Massive Attribute Retrieval and Assignment
Attributes can be massively retrieved via the attributes
property.
The following code will return all attributes in the $post
model
as an array of name-value pairs.
$attributes = $post->attributes;
var_dump($attributes);
Using the same attributes
property you can massively assign data from associative array to model attributes:
$attributes = [
'title' => 'Model attributes',
'create_time' => time(),
];
$post->attributes = $attributes;
In the code above we're assigning corresponding data to model attributes named as array keys. The key difference from mass retrieval that always works for all attributes is that in order to be assigned an attribute should be safe else it will be ignored.
Validation rules and mass assignment
In Yii2 unlike Yii 1.x validation rules are separated from mass assignment.
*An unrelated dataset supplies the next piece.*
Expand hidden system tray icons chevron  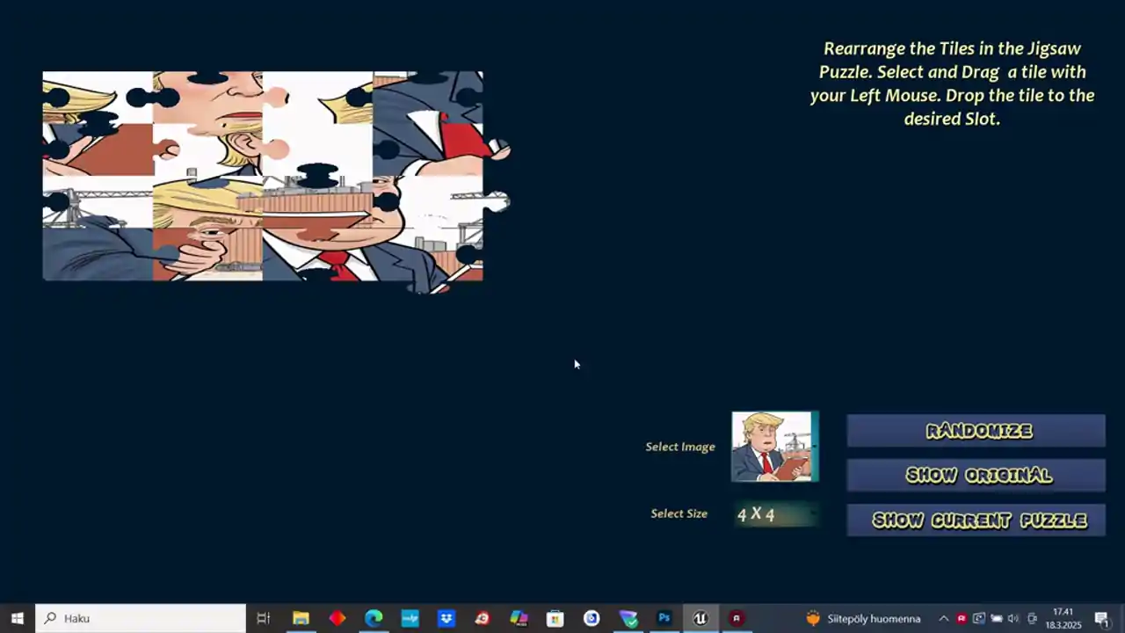943,618
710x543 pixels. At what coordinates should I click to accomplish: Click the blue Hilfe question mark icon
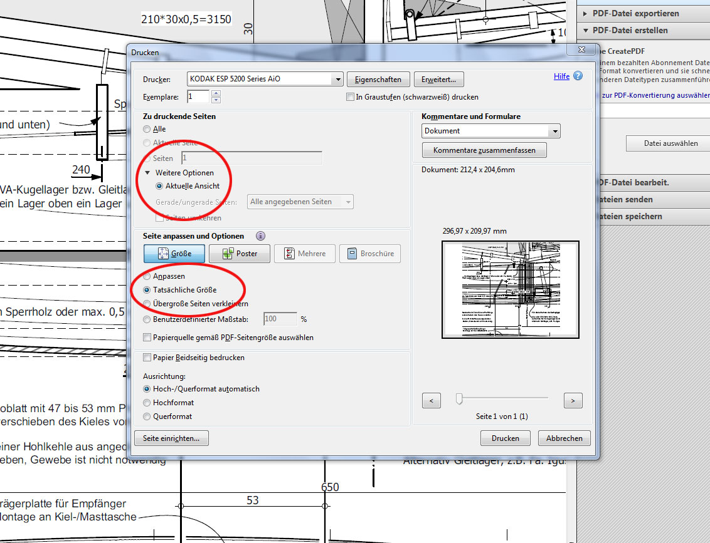click(x=578, y=76)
Validation
rules are described in rules()
method of the model while what's safe for mass
assignment is described in scenarios
method:
function rules()
{
return [
// rule applied when corresponding field is "safe"
['username', 'string', 'length' => [4, 32]],
['first_name', 'string', 'max' => 128],
['password', 'required'],
// rule applied when scenario is "signup" no matter if field is "safe" or not
['hashcode', 'check', 'on' => 'signup'],
];
}
function scenarios()
{
return [
// on signup allow mass assignment of username
'signup' => ['username', 'password'],
'update' => ['username', 'first_name'],
];
}
Note that everything is unsafe by default and you can't make field "safe" without specifying scenario.